Online Program

International perspectives in women's health: Women's health as human rights

Wednesday, November 6, 2013 : 8:30 a.m. - 8:55 a.m.

Arlene Calvo, PhD, MPH, Community and Family Health, Global Health, University of South Florida Panama Program, Panama, Panama
Cheryl A. Vamos, PhD, MPH, Department of Community and Family Health, University of South Florida, College of Public Health, Tampa, FL
Anne Firth-Murray, Professor, Human Biology Program, Stanford University, Palo Alto, CA
Background. Gender-based health inequities exist globally and necessitate research, practice, and policy efforts to ensure that women's health as a human right is a reality. Teaching plays a vital role in ensuring that the future workforce is equipped with the knowledge, skills, and passion required to address critical health issues. We plan to describe the development of an interdisciplinary, graduate-level international women's health course. Methodology. Expanding on existing infrastructure of the University of South Florida's Health (USF Health) international program in Panama, an alternative-schedule course (three-day seminar, one-month remote learning, culminated by a ten-day field study in Panama) was developed. Diverse objectives, teaching modalities, and assessments were employed. Results. Students gained an awareness of the historical, political, economic, socio-cultural, and environmental factors influencing global women's health. A mixture of modalities (lectures, discussions, videos, case studies, site visits) and assessments (op-ed articles, media critiques, group papers/presentations, journaling) were used. Guided by the lifespan approach, topics included: gender-selective abortion, access to health care/education, early childbearing/marriage, reproductive/sexual health, sex trafficking, violence, conflict/war, globalization, chronic disease, and aging. Site visits included government, international non-government, and community health (sex-worker clinics) organizations, as well as historical/cultural visits (indigenous communities). Conclusions. Triangulating theoretical aspects of human rights and critical women's health issues with experiential learning helped students recognize the significance and complexity of issues. Such a course facilitates greater understanding of the interrelated factors influencing health and the interdisciplinary efforts required to uphold women's health as a human right in local and global settings.

Learning Areas:

Advocacy for health and health education
Diversity and culture
Public health or related education
Social and behavioral sciences
Systems thinking models (conceptual and theoretical models), applications related to public health

Learning Objectives:
Describe the development of an interdisciplinary graduate-level international women’s health course. Explain the experiences learned from teaching an international women’s health course that is grounded in a human rights–based approach. Identify lessons learned from experiential learning about women’s health in an international setting.

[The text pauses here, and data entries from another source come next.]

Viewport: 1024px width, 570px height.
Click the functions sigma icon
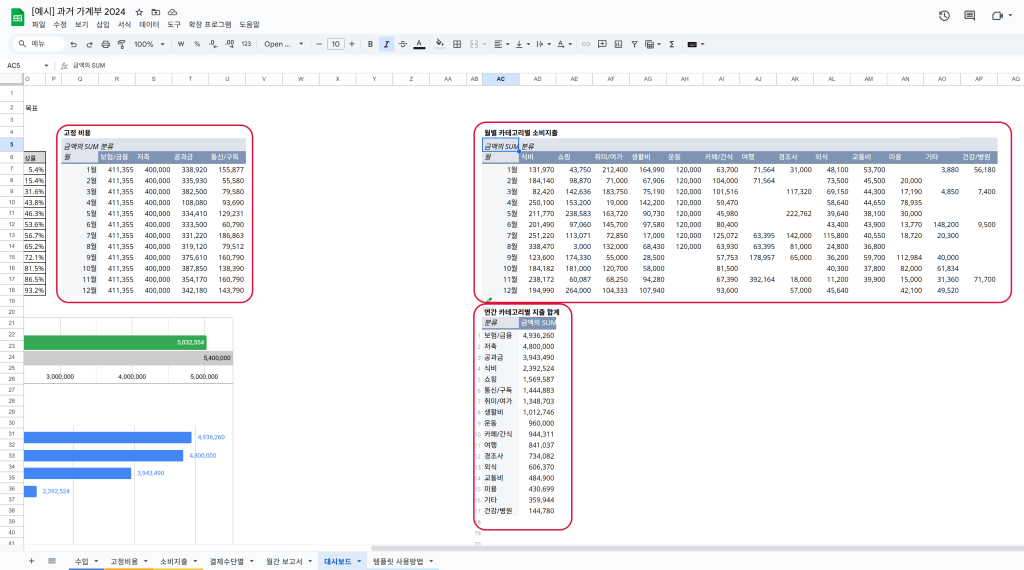pos(671,44)
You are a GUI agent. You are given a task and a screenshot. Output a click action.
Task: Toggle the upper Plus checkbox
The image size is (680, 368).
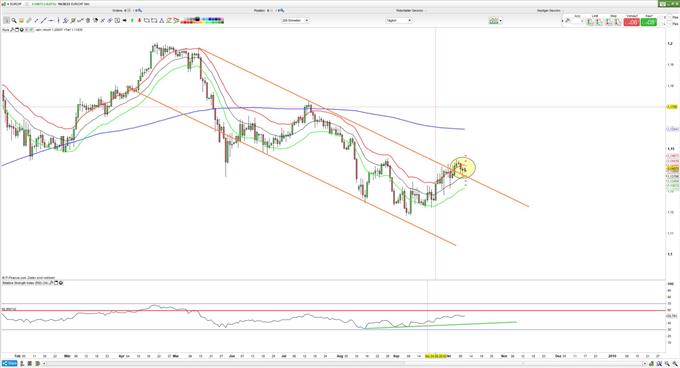(x=670, y=17)
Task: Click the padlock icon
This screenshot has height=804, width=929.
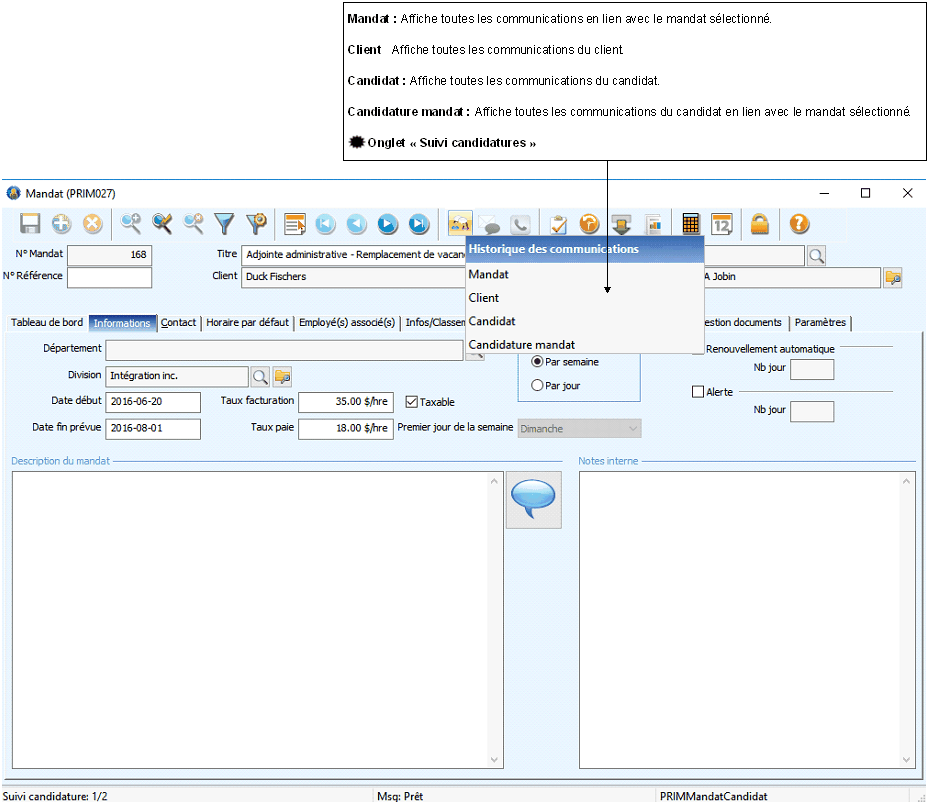Action: pyautogui.click(x=760, y=224)
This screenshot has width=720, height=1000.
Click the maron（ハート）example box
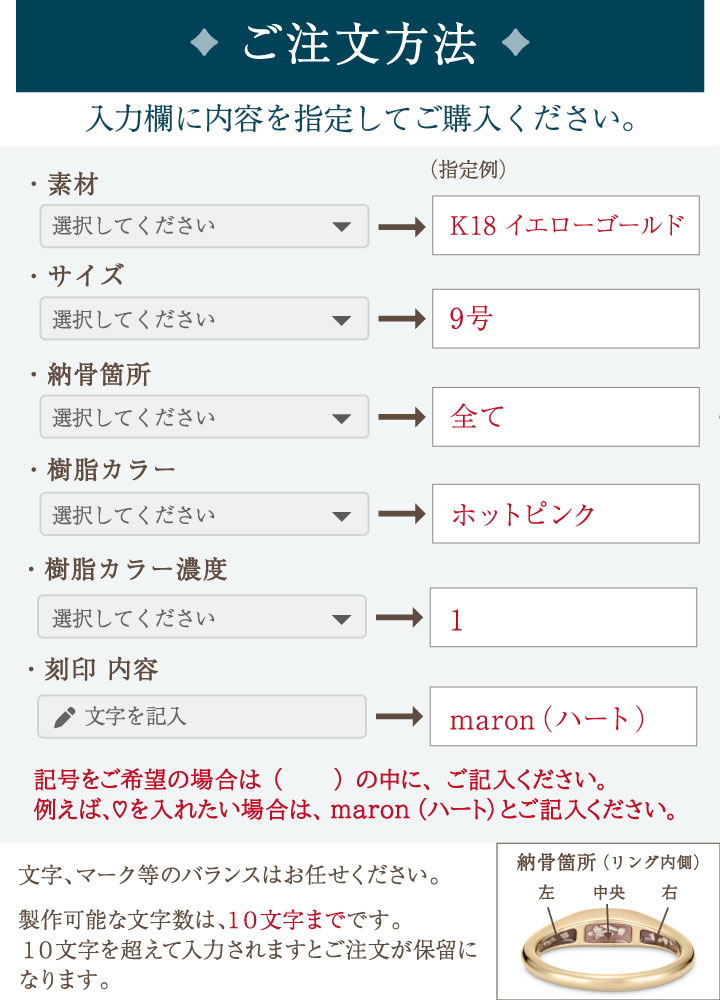pos(563,716)
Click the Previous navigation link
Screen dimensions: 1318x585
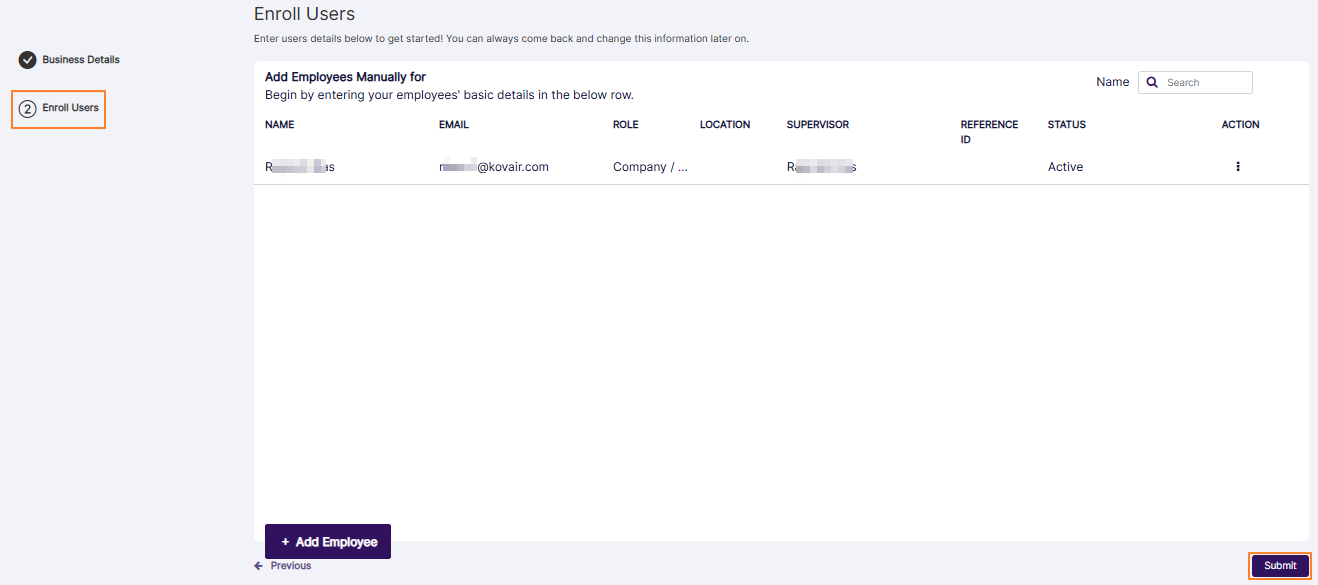[x=288, y=565]
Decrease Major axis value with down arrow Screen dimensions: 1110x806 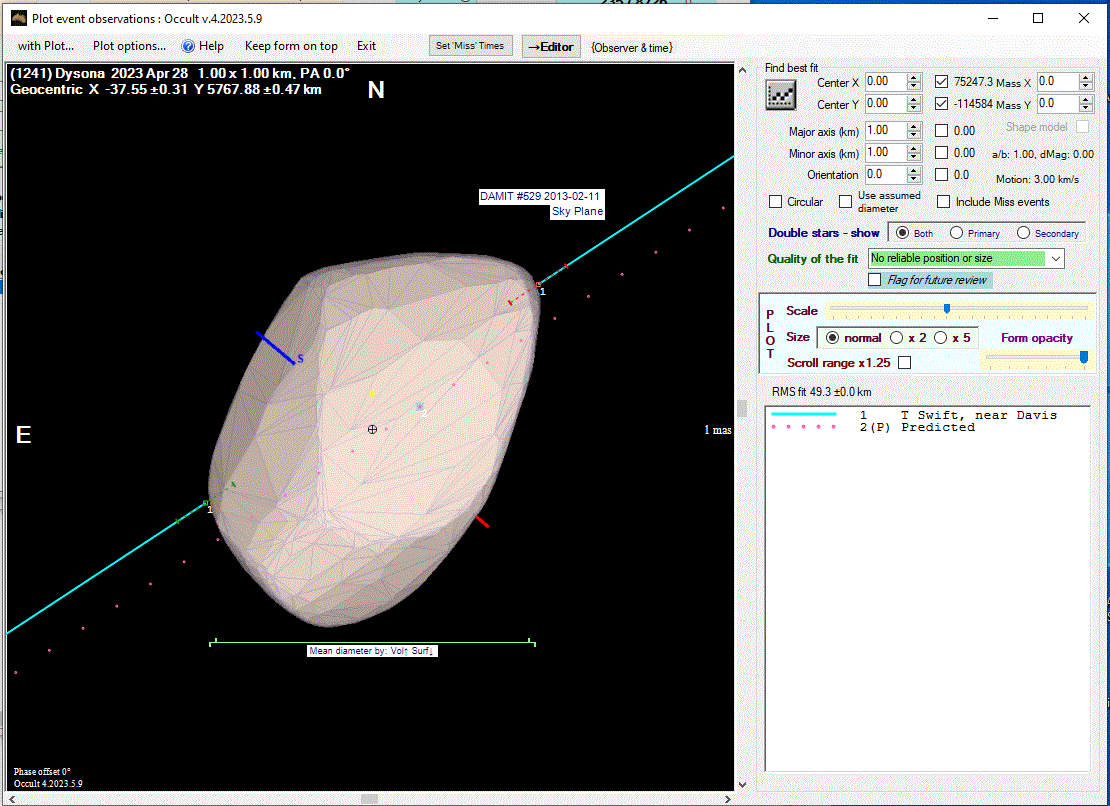[913, 135]
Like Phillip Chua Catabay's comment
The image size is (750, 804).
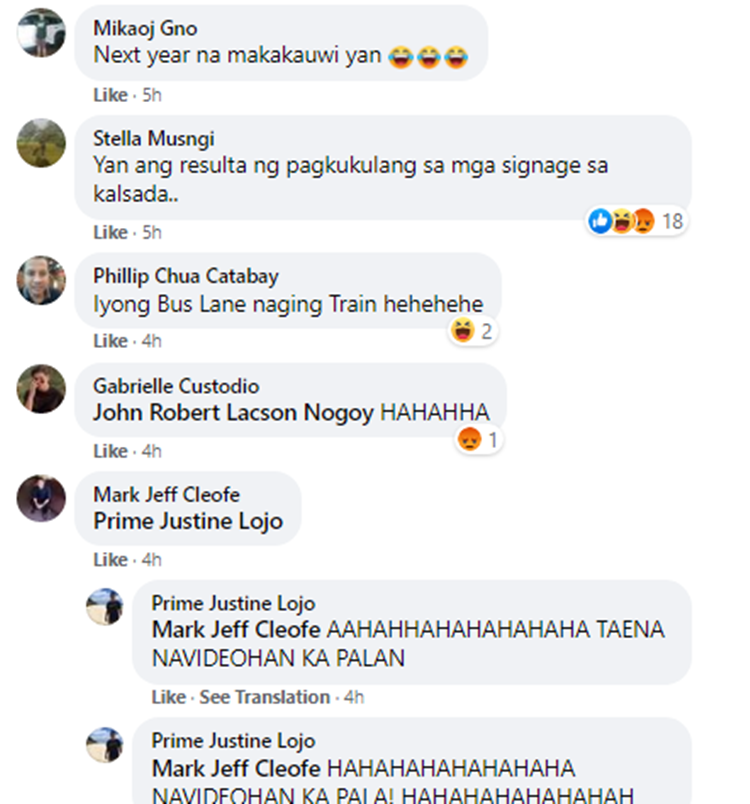coord(110,341)
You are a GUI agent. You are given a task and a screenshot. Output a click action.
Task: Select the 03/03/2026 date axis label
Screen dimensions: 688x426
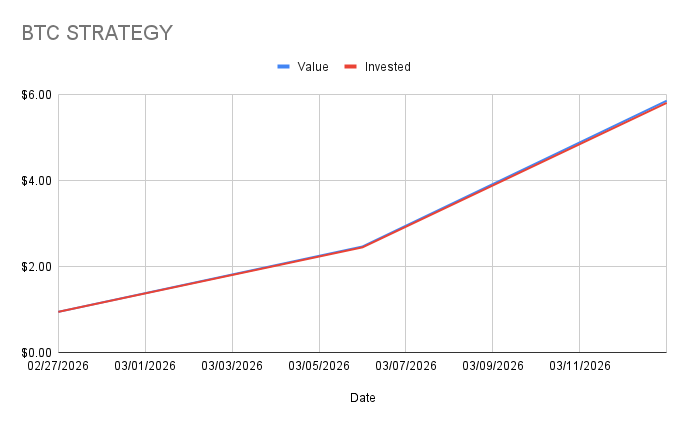tap(232, 366)
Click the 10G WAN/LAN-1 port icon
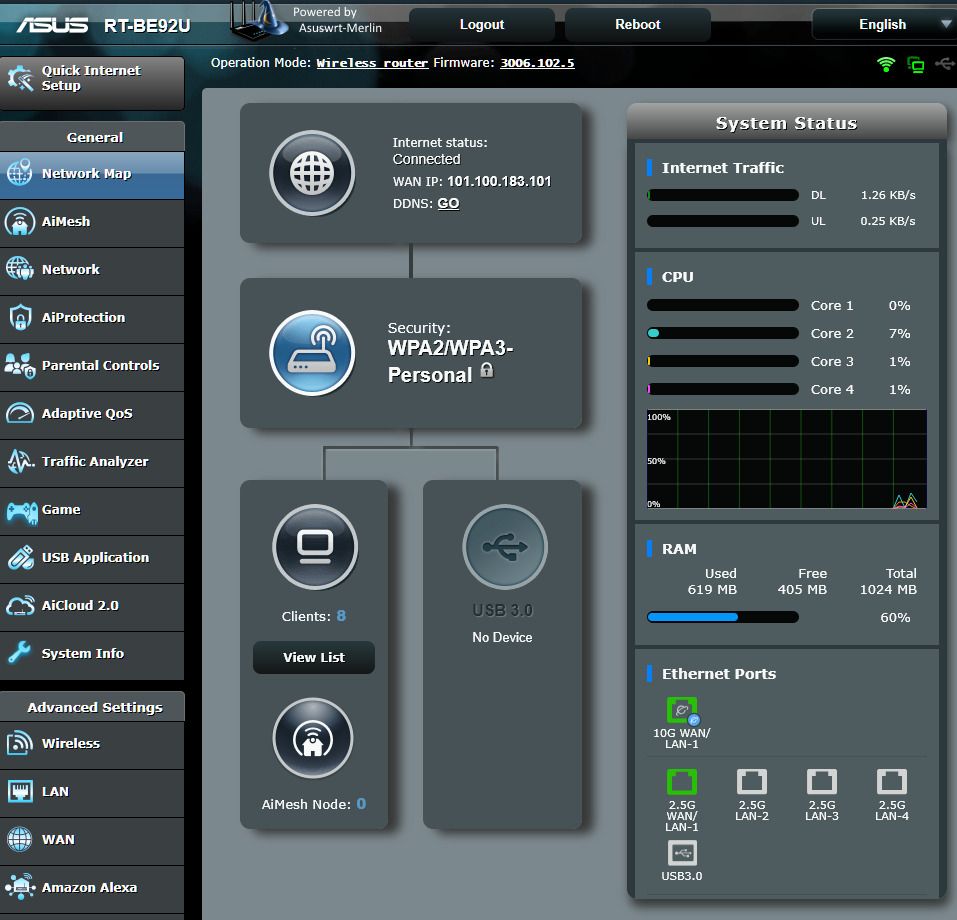The image size is (957, 920). point(682,709)
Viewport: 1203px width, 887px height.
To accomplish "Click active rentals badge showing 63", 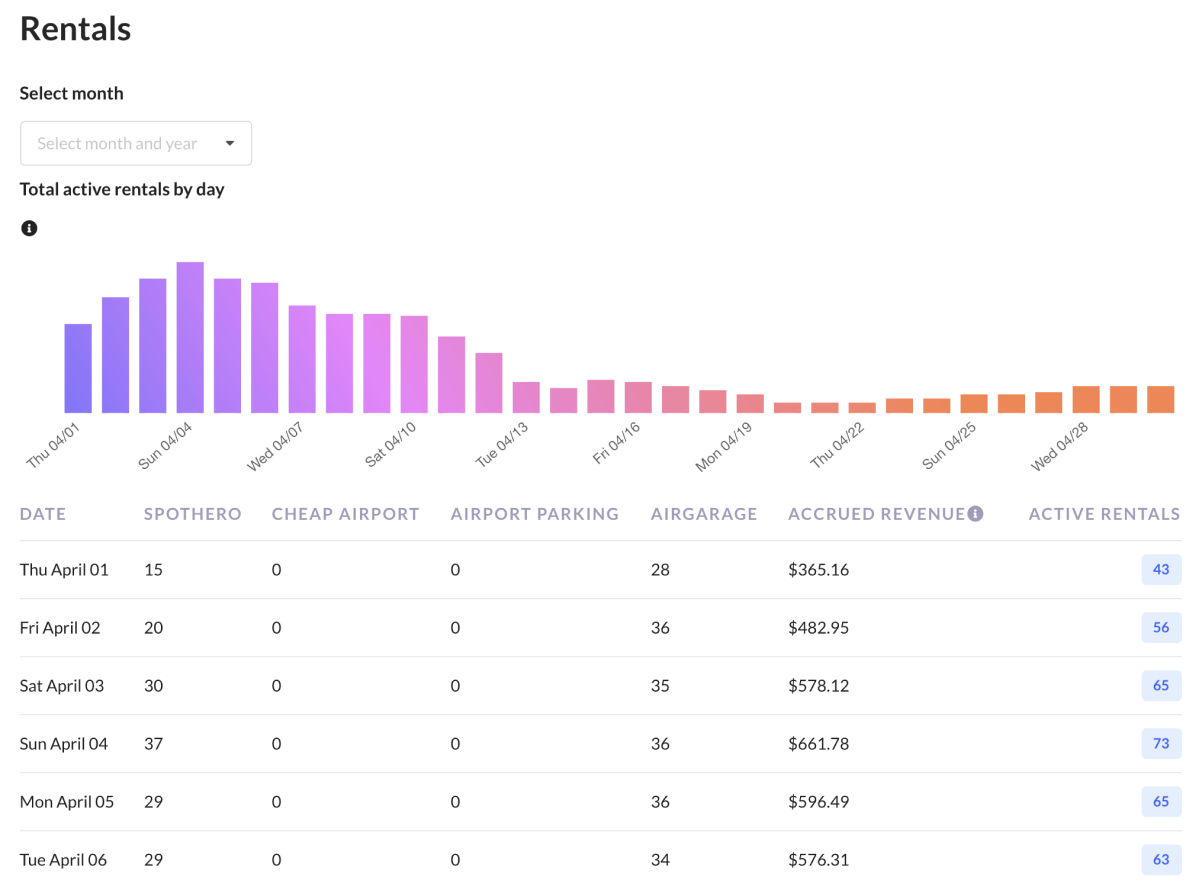I will tap(1161, 860).
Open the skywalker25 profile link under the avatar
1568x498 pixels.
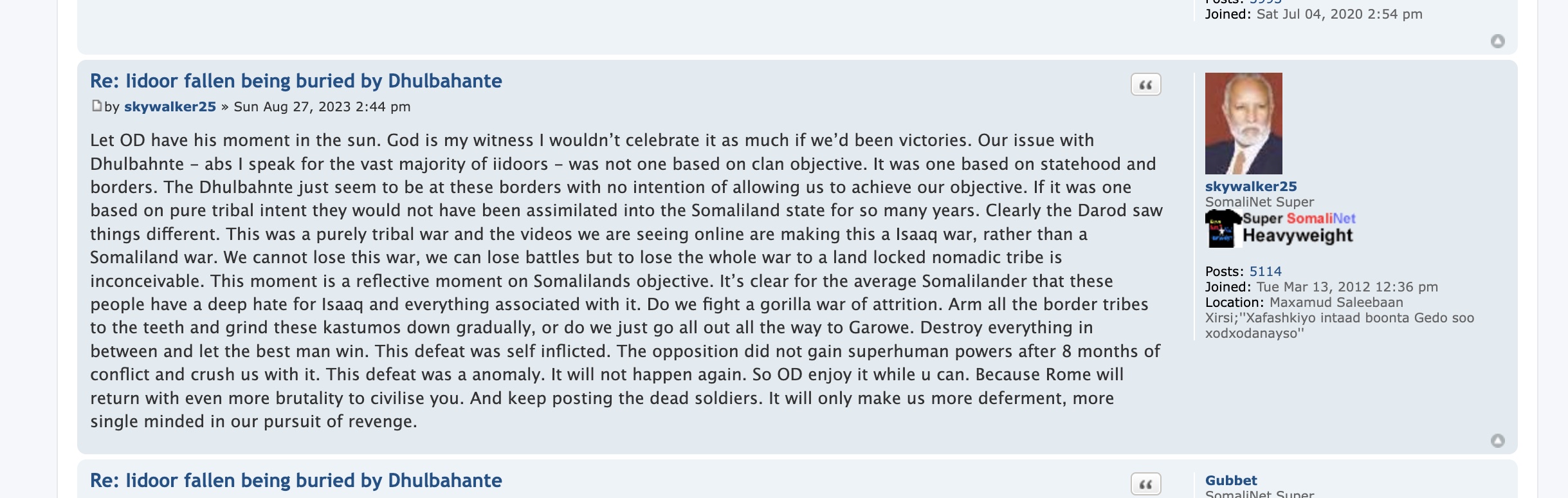(x=1250, y=187)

Keyword(s): Women's Health, Global Education

Presenting author's disclosure statement:

Qualified on the content I am responsible for because: I am one of the main instructors in this international course on women's health issues. I have ample experience in public health and community research.
Any relevant financial relationships? No

I agree to comply with the American Public Health Association Conflict of Interest and Commercial Support Guidelines, and to disclose to the participants any off-label or experimental uses of a commercial product or service discussed in my presentation.